A Primeira Nobre Verdade declara taxativamente que a dor é inerente à vida simplesmente porque tudo está mudando. A Segunda Nobre Verdade explica que o sofrimento é o que acontece quando lutamos contra aquilo que a vida nos oferece, em vez de aceitarmos as nossas experiências e de nos abrirmos a elas, com sabedoria e compaixão. Considerando-se as coisas a partir desse ponto de vista, há uma grande diferença entre dor e sofrimento. A dor é inevitável; trata-se de algo inerente à vida. O sofrimento não é inevitável. Se o sofrimento ocorre quando lutamos contra aquilo que nos acontece, devido à nossa incapacidade de aceitar esses fatos, então ele é algo que ocorre em função de uma opção.
Eu não compreendia isso quando comecei a praticar o Budismo, acreditando que, se eu me empenhasse o bastante na meditação, faria cessar toda a dor. Isso revelou-se um grande engano. Fiquei desapontada quando descobri o erro e me senti constrangida por ter sido tão ingênua. É óbvio que não vamos acabar com a dor nesta existência.

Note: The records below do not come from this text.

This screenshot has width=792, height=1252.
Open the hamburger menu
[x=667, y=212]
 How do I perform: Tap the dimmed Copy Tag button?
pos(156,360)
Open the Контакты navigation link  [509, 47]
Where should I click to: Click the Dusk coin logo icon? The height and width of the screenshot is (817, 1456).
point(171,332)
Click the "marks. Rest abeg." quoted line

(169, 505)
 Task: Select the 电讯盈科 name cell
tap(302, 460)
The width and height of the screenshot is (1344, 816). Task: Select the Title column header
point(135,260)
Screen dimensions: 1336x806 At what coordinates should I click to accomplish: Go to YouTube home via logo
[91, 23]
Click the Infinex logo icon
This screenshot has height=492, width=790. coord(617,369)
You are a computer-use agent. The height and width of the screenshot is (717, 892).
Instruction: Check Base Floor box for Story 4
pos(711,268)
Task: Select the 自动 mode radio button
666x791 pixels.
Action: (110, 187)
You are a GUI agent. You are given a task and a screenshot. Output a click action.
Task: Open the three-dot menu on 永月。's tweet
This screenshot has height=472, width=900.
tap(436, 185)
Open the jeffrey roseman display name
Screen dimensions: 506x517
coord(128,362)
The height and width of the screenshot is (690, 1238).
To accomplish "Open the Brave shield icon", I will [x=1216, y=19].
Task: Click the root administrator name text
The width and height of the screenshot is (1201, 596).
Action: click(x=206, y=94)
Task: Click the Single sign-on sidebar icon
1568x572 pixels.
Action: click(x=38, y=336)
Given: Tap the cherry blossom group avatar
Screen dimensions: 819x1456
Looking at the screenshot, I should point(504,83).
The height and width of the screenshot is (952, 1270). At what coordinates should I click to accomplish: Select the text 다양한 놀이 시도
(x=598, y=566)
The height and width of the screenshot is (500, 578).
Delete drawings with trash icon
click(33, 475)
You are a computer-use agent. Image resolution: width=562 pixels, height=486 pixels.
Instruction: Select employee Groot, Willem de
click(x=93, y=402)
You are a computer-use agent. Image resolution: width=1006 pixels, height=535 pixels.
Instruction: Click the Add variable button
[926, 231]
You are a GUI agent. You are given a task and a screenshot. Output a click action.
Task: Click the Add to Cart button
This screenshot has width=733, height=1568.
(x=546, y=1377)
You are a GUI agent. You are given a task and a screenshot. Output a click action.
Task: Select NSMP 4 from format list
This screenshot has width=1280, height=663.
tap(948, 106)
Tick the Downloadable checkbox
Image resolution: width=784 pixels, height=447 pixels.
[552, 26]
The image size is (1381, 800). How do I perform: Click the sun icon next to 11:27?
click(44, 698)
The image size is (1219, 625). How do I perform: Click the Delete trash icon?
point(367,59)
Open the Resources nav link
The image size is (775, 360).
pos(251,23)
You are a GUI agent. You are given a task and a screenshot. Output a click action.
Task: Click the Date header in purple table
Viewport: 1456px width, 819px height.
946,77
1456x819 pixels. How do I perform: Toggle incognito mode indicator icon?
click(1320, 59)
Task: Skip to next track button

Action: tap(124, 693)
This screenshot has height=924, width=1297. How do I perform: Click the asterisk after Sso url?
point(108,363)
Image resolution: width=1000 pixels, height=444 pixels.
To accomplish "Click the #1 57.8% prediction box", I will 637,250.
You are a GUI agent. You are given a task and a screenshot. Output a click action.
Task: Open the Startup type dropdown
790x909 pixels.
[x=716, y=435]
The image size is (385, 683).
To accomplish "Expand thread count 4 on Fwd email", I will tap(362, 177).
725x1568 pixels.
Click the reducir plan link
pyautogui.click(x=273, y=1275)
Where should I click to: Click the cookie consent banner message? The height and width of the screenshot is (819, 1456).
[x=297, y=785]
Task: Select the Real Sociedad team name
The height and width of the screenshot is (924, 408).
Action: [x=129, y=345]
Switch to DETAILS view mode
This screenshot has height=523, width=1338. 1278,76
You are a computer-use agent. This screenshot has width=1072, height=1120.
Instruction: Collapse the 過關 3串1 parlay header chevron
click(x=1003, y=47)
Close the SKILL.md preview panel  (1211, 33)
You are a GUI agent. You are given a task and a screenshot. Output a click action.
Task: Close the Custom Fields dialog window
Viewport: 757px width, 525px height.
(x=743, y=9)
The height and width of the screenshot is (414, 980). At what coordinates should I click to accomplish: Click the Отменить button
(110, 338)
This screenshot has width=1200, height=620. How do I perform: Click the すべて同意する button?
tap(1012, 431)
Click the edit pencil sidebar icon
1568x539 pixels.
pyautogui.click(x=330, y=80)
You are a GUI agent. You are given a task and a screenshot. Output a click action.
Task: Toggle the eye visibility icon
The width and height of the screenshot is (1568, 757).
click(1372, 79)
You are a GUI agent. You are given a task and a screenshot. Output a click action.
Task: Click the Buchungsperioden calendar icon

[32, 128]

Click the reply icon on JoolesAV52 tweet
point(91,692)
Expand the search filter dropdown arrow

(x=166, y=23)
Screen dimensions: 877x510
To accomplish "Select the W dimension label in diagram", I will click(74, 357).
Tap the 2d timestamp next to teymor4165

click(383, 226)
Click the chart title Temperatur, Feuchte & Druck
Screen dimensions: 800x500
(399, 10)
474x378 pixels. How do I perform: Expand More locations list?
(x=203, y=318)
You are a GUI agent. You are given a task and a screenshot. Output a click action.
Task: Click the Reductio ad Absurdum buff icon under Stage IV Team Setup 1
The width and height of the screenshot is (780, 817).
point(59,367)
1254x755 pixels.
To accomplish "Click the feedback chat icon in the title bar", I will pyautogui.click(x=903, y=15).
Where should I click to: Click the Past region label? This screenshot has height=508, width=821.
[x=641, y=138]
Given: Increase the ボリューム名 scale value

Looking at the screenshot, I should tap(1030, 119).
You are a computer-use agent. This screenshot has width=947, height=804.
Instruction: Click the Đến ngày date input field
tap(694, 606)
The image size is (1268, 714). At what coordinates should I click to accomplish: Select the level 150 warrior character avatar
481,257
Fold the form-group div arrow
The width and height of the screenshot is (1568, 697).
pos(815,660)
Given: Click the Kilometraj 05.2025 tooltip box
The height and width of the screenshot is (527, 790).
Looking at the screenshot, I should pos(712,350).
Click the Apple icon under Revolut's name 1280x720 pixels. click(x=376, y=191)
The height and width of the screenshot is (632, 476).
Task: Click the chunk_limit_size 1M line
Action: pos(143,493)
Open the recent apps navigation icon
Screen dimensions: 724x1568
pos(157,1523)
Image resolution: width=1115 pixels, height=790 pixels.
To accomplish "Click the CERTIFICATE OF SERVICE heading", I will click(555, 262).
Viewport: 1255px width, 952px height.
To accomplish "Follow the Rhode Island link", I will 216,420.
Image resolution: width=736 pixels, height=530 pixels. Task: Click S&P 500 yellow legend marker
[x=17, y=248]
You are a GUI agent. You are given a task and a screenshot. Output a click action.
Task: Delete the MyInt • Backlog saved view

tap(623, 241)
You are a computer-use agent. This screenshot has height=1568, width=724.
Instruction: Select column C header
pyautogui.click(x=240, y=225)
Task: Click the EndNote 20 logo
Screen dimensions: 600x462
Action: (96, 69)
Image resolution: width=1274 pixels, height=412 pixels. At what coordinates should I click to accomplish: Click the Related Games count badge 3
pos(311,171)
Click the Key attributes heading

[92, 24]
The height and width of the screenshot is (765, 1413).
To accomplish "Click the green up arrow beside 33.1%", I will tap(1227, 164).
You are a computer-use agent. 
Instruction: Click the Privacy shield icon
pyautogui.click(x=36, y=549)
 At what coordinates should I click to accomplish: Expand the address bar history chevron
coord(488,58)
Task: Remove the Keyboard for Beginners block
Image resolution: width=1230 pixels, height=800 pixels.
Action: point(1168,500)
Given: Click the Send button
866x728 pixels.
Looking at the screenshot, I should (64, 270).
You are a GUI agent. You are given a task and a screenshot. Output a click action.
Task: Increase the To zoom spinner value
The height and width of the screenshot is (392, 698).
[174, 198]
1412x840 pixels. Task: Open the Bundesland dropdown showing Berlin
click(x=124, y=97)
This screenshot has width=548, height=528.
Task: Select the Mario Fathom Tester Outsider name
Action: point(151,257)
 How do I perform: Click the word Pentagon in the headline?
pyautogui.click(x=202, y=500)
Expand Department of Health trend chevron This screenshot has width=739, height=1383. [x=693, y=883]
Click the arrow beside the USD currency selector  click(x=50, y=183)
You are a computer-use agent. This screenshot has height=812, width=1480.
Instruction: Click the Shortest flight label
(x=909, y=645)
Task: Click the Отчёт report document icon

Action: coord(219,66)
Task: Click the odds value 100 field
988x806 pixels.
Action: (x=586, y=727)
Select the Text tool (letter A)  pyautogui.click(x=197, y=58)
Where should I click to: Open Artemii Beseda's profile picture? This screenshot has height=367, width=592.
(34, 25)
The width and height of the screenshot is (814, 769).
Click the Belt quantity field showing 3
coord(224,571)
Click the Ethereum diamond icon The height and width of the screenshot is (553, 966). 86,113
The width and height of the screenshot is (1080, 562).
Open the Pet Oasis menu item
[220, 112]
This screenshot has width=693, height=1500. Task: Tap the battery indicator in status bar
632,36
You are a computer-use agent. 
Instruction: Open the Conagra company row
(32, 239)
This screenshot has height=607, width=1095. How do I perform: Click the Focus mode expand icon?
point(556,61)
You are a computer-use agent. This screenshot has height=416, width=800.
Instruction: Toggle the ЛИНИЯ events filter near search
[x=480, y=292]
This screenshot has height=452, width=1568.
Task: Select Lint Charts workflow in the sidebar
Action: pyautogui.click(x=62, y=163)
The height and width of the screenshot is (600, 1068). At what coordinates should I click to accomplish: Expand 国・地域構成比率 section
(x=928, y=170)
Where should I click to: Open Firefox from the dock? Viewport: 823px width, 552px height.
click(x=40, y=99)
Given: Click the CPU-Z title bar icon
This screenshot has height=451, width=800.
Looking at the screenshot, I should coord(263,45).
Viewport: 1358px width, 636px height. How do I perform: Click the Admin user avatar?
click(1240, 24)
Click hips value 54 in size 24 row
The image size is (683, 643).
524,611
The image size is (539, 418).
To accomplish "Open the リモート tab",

O Buda disse: ‘Tudo o que nos é caro nos causa dor". Creio que isso seja verdade. Em geral, não costumo citar essa frase para alunos iniciantes porque não quero que eles pensem que o Budismo é algo melancóiico. Mas o que o Buda disse é verdade. Como as coisas mudam, nosso relacionamento com qualquer coisa que amamos ou seu relacionamento conosco também mudará, e sentiremos a dor da perda ou da separação. Aqueles dentre nós que escolheram uma vida de relacionamentos fizeram uma opção baseada no ponto de vista de que vale a pena sentir a dor.
É um constante desafio para mim (os budistas zen poderiam chamar a isso de koan) traçar a tênue linha entre "indiferença às experiências da vida" e da "apreciação compassiva das experiências da vida", sem apego. Dependo daquilo que é possível, mas, como cada momento é um equilíbrio entre o "agradável" e o "desagradável", é difícil não desejar o "agradável". Basicamente, é difícil não querer.
Consta que São João da Cruz fez o seguinte pedido numa oração: "Senhor, poupe-me das visões!" Quando comecei a praticar meditação, eu queria ter visões. Estávamos no final da década de 60, os Beatles e o iogue Maharishi Mahesh estavam popularizando a meditação, e a cultura era "psicodélica". Eu queria que algo extraordinário me acontecesse.
Alguns anos depois, coisas extraordinárias realmente aconteceram. Durante um período de intensa prática meditativa, senti-me cheia de luz, e era como se eu estivesse até mesmo irradiando luz. Foi espantoso! (No âmbito da prática intensiva da meditação, isso não chega a ser grande coisa; para mim, porém, tratava-se de algo incrível!) Em pouco tempo comecei a achar que não se tratava de algo tão incrível assim. Comecei a pensar em Paulo, cego pela luz na estrada de Damasco e, como eu não fiquei ofuscada, comecei a desejar mais luz. Conquanto fosse verdade, eu não confessaria isso a ninguém porque, nos grupos de meditação — ou, pelo menos, no meu grupo — não era considerado de bom tom desejar mais êxtase.
A Segunda Nobre Verdade de Buda é que ansiar por algo é sofrer. Frequentemente, isso é traduzido como "o anseio é a causa do sofrimento", mas penso que essa versão deixa de lado a essência da idéia. Causa sugere que algo acontece antes e produz um determinado resultado. Uma construção equivalente seria "ansiar agora, sofrer mais tarde". Acho que uma expressão melhor seria "ansiar agora, sofrer agora".
Certa vez, ouvi alguém dizer que um sinal de iluminação era a capacidade de dizer (e pensar realmente assim) em qualquer momento: "Bem, isso não é o que eu quero mas é o que eu tenho; então, tudo bem."
A sogra do meu filho Peter não apenas tolera os contratempos como, em geral, parece apreciá-los. Ela é a única pessoa com a qual já andei de carro pelas estradas de Los Angeles — com carros entrando e saindo arbitrariamente de ruas transversais, em congestionamentos confusos e cheios de fumaça — que diz, com genuína admiração: "Uau! Olhe só para todas essas pessoas que resolveram sair de casa!"
Há uma grande diferença, obviamente, entre auto-estradas e fomes endêmicas e guerras, mas é ótimo ter a confirmação de que a ampla aceitação é humanamente possível. A prática espiritual poderia ser a descoberta e a ampliação do potencial que existe dentro de nós mesmos. A Terceira Nobre Verdade diz que isso é de fato possível.